I know that I can join 2-3 small tables easily by writing simple joins. However, these joins can become very slow when you have 7-8 tables with 20 million+ rows, joining on 1-3 columns,
even when you have the right indices. Moreover, the query becomes long and ugly too.
Is there an alternative strategy for doing such big joins, preferably database agnostic?
EDIT
Here is pseudocode for the join.
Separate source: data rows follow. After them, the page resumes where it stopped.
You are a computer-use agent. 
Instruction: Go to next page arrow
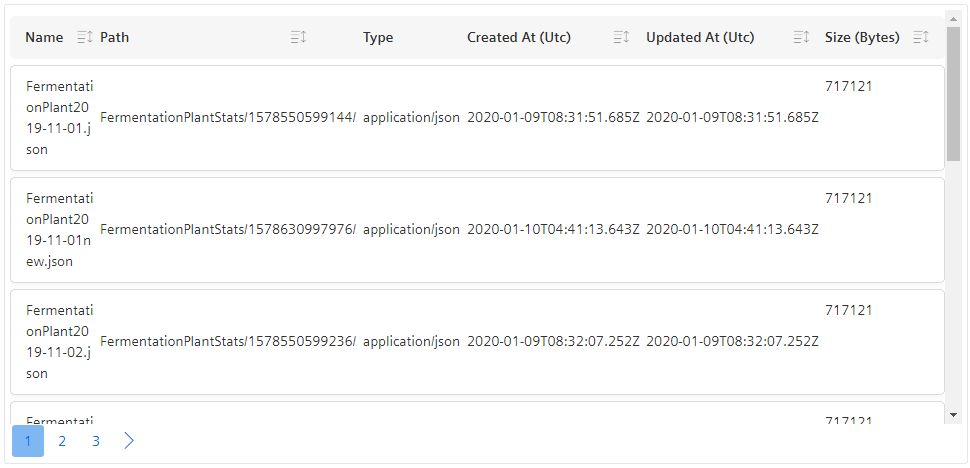129,441

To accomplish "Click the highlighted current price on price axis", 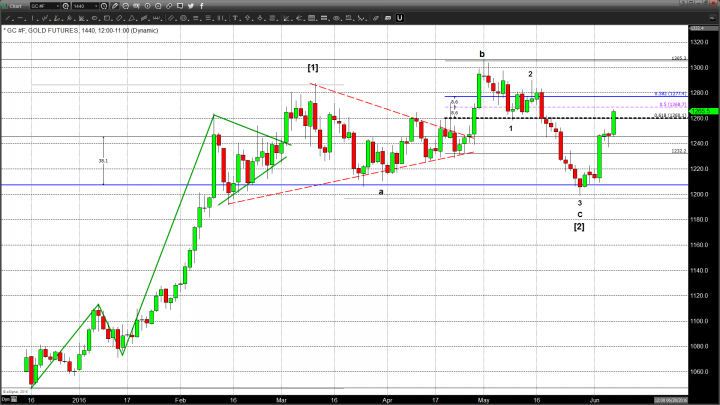I will click(x=702, y=110).
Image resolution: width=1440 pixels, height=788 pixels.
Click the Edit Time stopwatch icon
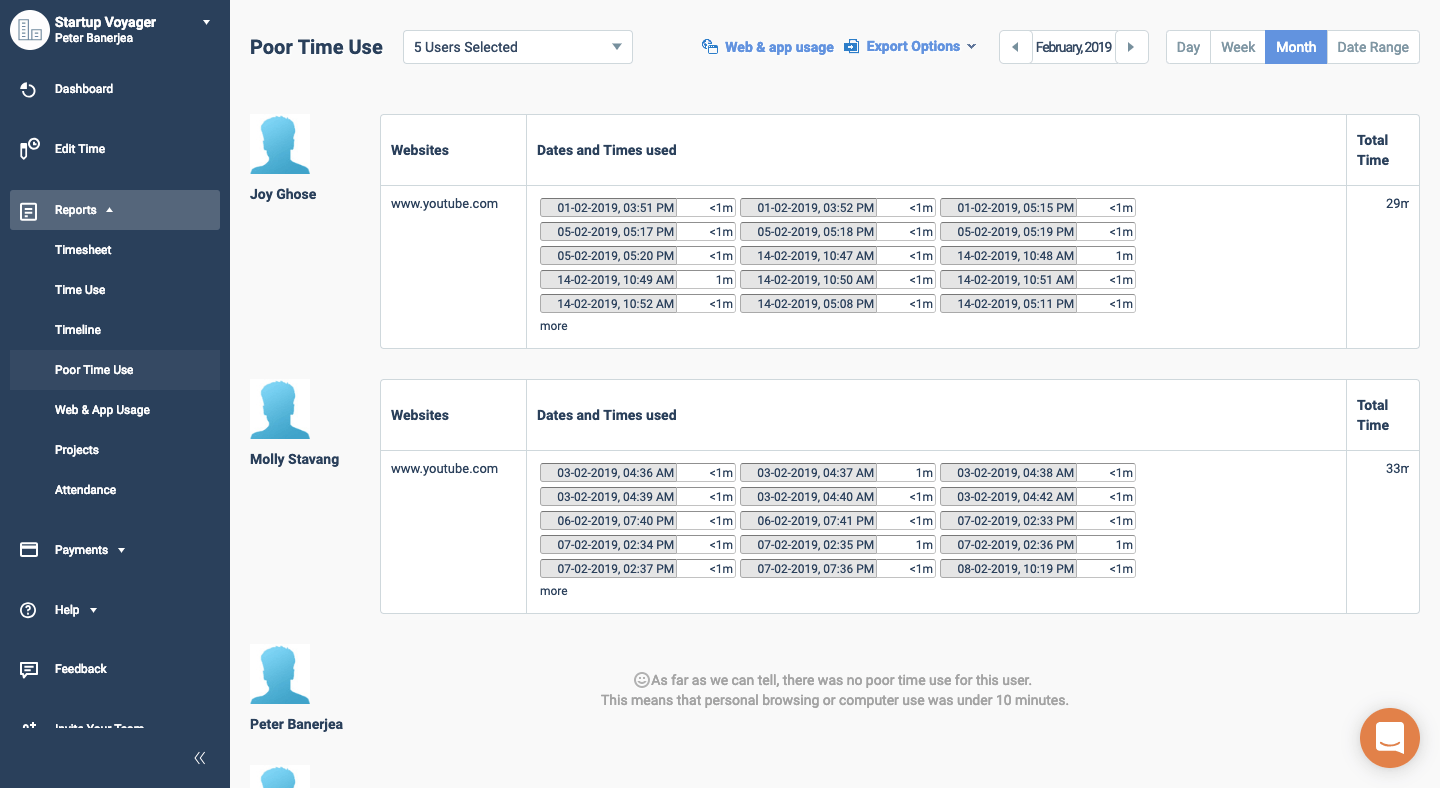(x=29, y=149)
Note that some tables may have to be unpivoted before they are used in the join -
select * from
(select c1,c2,c3... From t1 where) as s1
inner join
(select c1,... From t2 where) as s2
inner join
(unpivot table to get c1,c2... From t3 where) as s3
inner join
(select c1,c2,c3... From t2 where) as s4
on
(s1.c1 = s2.c1)
and
(s1.c1 = s3.c1 and s1.c2 = s3.c2)
and
(s1.c1 = s4.c1 and s2.c2 = s4.c2 and s1.c3 = s4.c3)
Clearly, this is complicated and ugly. Is there a way to get the same result set in a much neater way without using such a complex join?
"7-8 tables" doesn't sound worrying at all. Modern RDBMS can handle a lot more.
Your pseudo-code query can be radically simplified to this form:
SELECT a.c1 AS a_c1, a.c2 AS a_c2, ... -- use column aliases ...
,b.c1, b.c2, ... -- .. If you really have same names more than once
,c.c1, c.c2, ...
,d.c1, d.c2, ...
FROM t1 a
JOIN t2 b USING (c1)
JOIN (unpivot table to get c1,c2... From t3 where) c USING (c1,c2)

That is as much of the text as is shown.